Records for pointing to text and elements
┌──

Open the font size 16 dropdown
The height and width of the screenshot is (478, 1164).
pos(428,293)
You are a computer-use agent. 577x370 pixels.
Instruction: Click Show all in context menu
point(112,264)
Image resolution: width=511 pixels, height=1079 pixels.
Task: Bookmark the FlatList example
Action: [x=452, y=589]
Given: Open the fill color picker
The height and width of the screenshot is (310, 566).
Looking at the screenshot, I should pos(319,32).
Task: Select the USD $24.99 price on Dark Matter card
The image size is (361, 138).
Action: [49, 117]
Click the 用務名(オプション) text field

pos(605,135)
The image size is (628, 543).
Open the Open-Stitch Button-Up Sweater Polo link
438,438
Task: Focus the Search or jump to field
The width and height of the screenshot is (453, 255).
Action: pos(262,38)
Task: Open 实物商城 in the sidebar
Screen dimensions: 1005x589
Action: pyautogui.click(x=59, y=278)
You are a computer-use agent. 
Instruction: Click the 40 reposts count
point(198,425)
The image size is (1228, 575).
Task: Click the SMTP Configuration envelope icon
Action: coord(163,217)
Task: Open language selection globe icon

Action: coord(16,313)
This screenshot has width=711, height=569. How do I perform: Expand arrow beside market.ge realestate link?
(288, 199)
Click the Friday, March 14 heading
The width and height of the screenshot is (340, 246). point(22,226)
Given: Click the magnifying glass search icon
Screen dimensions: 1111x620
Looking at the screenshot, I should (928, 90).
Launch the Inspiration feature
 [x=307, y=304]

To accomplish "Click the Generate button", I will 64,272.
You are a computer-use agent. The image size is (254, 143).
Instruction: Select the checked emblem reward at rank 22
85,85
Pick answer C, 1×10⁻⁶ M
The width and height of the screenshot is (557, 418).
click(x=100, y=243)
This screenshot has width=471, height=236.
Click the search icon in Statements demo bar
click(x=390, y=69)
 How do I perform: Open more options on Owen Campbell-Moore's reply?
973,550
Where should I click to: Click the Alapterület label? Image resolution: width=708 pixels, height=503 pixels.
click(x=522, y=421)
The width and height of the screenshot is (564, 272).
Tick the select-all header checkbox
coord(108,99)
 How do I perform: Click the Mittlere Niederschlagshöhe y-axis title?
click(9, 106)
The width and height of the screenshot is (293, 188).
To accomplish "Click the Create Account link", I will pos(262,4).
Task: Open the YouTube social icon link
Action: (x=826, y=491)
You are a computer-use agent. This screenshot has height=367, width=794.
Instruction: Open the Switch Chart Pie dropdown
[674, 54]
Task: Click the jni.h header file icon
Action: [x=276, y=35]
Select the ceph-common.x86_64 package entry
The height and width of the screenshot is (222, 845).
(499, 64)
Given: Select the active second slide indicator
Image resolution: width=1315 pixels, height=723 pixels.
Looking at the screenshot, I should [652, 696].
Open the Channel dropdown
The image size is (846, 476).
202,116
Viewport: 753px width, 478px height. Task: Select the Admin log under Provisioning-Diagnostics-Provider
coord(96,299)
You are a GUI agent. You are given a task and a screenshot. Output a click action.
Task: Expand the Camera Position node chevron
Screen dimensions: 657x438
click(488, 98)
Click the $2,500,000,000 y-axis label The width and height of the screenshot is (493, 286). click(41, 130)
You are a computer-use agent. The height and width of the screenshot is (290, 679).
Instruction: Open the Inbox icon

└──

Return the listing above line for line, changing nothing.

Open the font size 16 dropdown
The height and width of the screenshot is (478, 1164).
pos(428,293)
You are a computer-use agent. 577x370 pixels.
Instruction: Click Show all in context menu
point(112,264)
Image resolution: width=511 pixels, height=1079 pixels.
Task: Bookmark the FlatList example
Action: [x=452, y=589]
Given: Open the fill color picker
The height and width of the screenshot is (310, 566).
Looking at the screenshot, I should pos(319,32).
Task: Select the USD $24.99 price on Dark Matter card
The image size is (361, 138).
Action: [49, 117]
Click the 用務名(オプション) text field

pos(605,135)
The image size is (628, 543).
Open the Open-Stitch Button-Up Sweater Polo link
438,438
Task: Focus the Search or jump to field
The width and height of the screenshot is (453, 255).
Action: pos(262,38)
Task: Open 实物商城 in the sidebar
Screen dimensions: 1005x589
Action: pyautogui.click(x=59, y=278)
You are a computer-use agent. 
Instruction: Click the 40 reposts count
point(198,425)
The image size is (1228, 575).
Task: Click the SMTP Configuration envelope icon
Action: coord(163,217)
Task: Open language selection globe icon

Action: coord(16,313)
This screenshot has width=711, height=569. How do I perform: Expand arrow beside market.ge realestate link?
(288, 199)
Click the Friday, March 14 heading
The width and height of the screenshot is (340, 246). point(22,226)
Given: Click the magnifying glass search icon
Screen dimensions: 1111x620
Looking at the screenshot, I should (928, 90).
Launch the Inspiration feature
 [x=307, y=304]

To accomplish "Click the Generate button", I will 64,272.
You are a computer-use agent. The image size is (254, 143).
Instruction: Select the checked emblem reward at rank 22
85,85
Pick answer C, 1×10⁻⁶ M
The width and height of the screenshot is (557, 418).
click(x=100, y=243)
This screenshot has width=471, height=236.
Click the search icon in Statements demo bar
click(x=390, y=69)
 How do I perform: Open more options on Owen Campbell-Moore's reply?
973,550
Where should I click to: Click the Alapterület label? Image resolution: width=708 pixels, height=503 pixels.
click(x=522, y=421)
The width and height of the screenshot is (564, 272).
Tick the select-all header checkbox
coord(108,99)
 How do I perform: Click the Mittlere Niederschlagshöhe y-axis title?
click(9, 106)
The width and height of the screenshot is (293, 188).
To accomplish "Click the Create Account link", I will pos(262,4).
Task: Open the YouTube social icon link
Action: (x=826, y=491)
You are a computer-use agent. This screenshot has height=367, width=794.
Instruction: Open the Switch Chart Pie dropdown
[674, 54]
Task: Click the jni.h header file icon
Action: [x=276, y=35]
Select the ceph-common.x86_64 package entry
The height and width of the screenshot is (222, 845).
(499, 64)
Given: Select the active second slide indicator
Image resolution: width=1315 pixels, height=723 pixels.
Looking at the screenshot, I should [652, 696].
Open the Channel dropdown
The image size is (846, 476).
202,116
Viewport: 753px width, 478px height. Task: Select the Admin log under Provisioning-Diagnostics-Provider
coord(96,299)
You are a GUI agent. You are given a task and a screenshot. Output a click action.
Task: Expand the Camera Position node chevron
Screen dimensions: 657x438
click(488, 98)
Click the $2,500,000,000 y-axis label The width and height of the screenshot is (493, 286). click(41, 130)
You are a computer-use agent. The height and width of the screenshot is (290, 679).
Instruction: Open the Inbox icon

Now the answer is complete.